Доктрины и обеспечение
• Как ни крути, но стационарность шахтных ПУ является фактором уязвимости (в сравнении с относительной «нечёткостью» места базирования мобильных систем), особенно в условиях повышения точности наведения боевых блоков. Поэтому, несмотря на все слова о том, что тяжелые ракеты пригодны также и для нанесения ответного удара, достаточно очевидно, что основная их стихия (если исключить опасную версию первого ядерного удара) – работа в условиях доктрины ответно-встречного удара.
• Однако здесь возникает масса проблем. Ответно-встречный удар – это всегда ядерный удар, наносимый на основании данных системы предупреждения о ракетном нападении в условиях неопределенности (в отличие от ответного удара, команда на который дается после фиксации факта ядерного нападения на территорию страны). Однако и в пору существования Советского Союза нам не удалось построить полноценную систему СПРН, способную выдавать данные о ракетном нападении противника с идеальной точностью. Не удалось это, кстати, и американцам, чему примером многочисленные истории о ложных срабатываниях, как наших средств предупреждения, так и заокеанских.

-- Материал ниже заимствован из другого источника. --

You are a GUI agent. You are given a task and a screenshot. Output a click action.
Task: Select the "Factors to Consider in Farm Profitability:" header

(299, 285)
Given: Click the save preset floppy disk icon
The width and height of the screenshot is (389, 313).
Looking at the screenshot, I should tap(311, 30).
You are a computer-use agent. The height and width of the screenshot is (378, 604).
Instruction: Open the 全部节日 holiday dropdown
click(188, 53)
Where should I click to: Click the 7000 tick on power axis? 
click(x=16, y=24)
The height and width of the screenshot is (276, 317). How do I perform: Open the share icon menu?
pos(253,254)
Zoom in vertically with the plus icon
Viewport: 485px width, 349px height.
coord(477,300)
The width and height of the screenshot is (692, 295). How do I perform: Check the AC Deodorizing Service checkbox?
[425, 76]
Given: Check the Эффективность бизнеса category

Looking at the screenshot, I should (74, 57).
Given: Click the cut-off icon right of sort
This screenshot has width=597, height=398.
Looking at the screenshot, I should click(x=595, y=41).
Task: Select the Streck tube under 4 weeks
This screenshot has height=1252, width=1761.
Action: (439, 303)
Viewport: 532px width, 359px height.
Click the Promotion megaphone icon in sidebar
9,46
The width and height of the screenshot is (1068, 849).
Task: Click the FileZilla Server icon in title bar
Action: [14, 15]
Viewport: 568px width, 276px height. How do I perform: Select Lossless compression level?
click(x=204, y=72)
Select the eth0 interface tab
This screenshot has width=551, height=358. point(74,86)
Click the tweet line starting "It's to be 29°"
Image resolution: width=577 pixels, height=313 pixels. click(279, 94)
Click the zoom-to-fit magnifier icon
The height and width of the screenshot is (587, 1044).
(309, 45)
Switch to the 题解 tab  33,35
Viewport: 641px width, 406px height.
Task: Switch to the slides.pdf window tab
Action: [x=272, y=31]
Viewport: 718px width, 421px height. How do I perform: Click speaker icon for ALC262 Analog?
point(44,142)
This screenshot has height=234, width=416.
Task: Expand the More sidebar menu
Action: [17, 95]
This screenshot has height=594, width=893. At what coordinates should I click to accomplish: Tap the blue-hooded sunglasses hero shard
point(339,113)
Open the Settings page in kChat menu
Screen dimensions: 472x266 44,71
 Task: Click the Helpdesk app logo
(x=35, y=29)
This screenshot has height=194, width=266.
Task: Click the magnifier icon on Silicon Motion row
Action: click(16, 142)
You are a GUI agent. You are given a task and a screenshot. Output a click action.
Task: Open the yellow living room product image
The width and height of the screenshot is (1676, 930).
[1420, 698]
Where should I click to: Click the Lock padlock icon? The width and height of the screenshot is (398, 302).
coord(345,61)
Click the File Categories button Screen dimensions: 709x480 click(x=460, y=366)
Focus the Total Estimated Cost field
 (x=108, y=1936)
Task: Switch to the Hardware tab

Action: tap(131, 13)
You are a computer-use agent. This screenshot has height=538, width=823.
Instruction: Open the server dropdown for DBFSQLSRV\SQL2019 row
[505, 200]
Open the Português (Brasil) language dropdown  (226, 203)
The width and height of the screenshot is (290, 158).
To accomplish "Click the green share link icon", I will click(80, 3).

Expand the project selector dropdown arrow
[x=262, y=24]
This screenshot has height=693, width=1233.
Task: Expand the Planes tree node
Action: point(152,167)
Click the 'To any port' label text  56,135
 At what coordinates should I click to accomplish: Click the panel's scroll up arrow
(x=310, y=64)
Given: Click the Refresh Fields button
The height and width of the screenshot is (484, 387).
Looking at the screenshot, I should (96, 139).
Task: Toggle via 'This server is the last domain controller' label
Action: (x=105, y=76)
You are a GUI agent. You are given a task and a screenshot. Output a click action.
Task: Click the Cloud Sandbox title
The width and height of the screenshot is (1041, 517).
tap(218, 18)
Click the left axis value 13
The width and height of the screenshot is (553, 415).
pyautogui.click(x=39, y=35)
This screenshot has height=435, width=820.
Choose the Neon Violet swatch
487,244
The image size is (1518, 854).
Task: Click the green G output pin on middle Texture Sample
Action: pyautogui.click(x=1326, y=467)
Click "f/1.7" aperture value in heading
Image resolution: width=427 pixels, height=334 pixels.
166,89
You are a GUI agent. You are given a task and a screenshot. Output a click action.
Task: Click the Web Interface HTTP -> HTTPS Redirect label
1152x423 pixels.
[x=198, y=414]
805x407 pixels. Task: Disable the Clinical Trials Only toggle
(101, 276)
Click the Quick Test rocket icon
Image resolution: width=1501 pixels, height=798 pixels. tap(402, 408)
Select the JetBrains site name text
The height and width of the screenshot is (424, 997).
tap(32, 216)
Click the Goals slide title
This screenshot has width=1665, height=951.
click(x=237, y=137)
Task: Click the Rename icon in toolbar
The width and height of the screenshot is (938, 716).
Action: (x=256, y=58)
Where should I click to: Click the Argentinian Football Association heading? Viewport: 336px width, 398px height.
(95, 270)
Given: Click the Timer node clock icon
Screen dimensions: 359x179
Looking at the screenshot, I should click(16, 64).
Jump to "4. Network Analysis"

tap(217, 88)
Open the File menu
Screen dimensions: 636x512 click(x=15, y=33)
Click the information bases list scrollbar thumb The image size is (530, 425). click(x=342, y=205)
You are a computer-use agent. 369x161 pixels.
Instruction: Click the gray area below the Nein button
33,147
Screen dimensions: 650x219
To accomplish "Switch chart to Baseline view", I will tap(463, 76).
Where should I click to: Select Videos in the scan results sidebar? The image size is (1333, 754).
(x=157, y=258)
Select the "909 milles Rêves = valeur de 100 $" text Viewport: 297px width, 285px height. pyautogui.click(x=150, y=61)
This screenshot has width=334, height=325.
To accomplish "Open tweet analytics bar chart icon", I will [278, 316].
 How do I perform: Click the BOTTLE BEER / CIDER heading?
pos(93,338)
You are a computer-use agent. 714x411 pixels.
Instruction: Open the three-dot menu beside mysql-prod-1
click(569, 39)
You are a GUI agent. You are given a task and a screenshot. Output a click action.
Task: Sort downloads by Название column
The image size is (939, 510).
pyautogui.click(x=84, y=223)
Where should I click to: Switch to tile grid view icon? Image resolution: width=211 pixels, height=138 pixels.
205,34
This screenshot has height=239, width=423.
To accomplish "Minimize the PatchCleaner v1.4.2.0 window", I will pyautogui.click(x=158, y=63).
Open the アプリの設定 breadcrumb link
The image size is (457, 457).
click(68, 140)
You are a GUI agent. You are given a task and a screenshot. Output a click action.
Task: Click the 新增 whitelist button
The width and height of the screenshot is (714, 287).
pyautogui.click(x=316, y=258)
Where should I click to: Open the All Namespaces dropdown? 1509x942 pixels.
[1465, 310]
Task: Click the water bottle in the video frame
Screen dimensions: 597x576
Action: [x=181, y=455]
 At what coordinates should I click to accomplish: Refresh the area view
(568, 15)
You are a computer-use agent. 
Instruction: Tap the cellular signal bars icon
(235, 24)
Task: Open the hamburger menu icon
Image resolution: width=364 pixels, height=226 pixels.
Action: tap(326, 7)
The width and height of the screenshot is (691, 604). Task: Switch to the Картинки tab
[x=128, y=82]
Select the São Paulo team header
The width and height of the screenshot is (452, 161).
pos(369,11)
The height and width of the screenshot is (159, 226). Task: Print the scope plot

• В данный же момент общий кризис отечественной СПРН отбросил ее назад. В радарном поле России зияют дыры, оставшиеся после выпадения из него радиолокационных станций на Украине и в Латвии, а также ликвидации РЛС под Красноярском. Только в последние годы началось лихорадочное сооружение локаторов типа «Воронеж» – сначала в поселке Лехтуси неподалеку от Петербурга и в Армавире (Краснодарский край), а сейчас в Калининградской области и в районе Иркутска с целью закрыть самые непотребные из брешей в щите российской СПРН. В отвратительном состоянии и космическая группировка средств предупреждения.
• Не получится ли так, что создавая с напряжением всех сил новый тяжелый носитель, мы оставим эту тяжеленную ядерную дубину «без глаз» и будем вынуждены ориентировать ее на стратегию ответного удара, теряя тем самым запас живучести, а значит, искомый выигрыш в доставляемой нагрузке?
• Одним из доводов противников развертывания тяжелых ракет, кстати, как раз и является то, что, по их мнению, это оружие первого удара, куда в меньшей степени пригодное к нанесению удара ответного, нежели твердотопливные подвижные МБР. Поэтому, создавая такие системы заново, Россия будет подавать сигнал заокеанским партнерам о превалирующей ориентации своей ядерной стратегии на принципы первого (либо ответно-встречного) удара, что может вызвать негативную реакцию Вашингтона, особенно по проблеме глобальной ПРО, и затормозить мировые процессы ядерного разоружения.
• На политические риски указывает и Виктор Есин: «Эксперты считают, что до 2020 года американская система ПРО вряд ли будет способна угрожать российской стратегической группировке. Однако республиканцы в случае прихода к власти в США будут наращивать работы по глобальной ПРО, поэтому нужно заблаговременно подготовиться».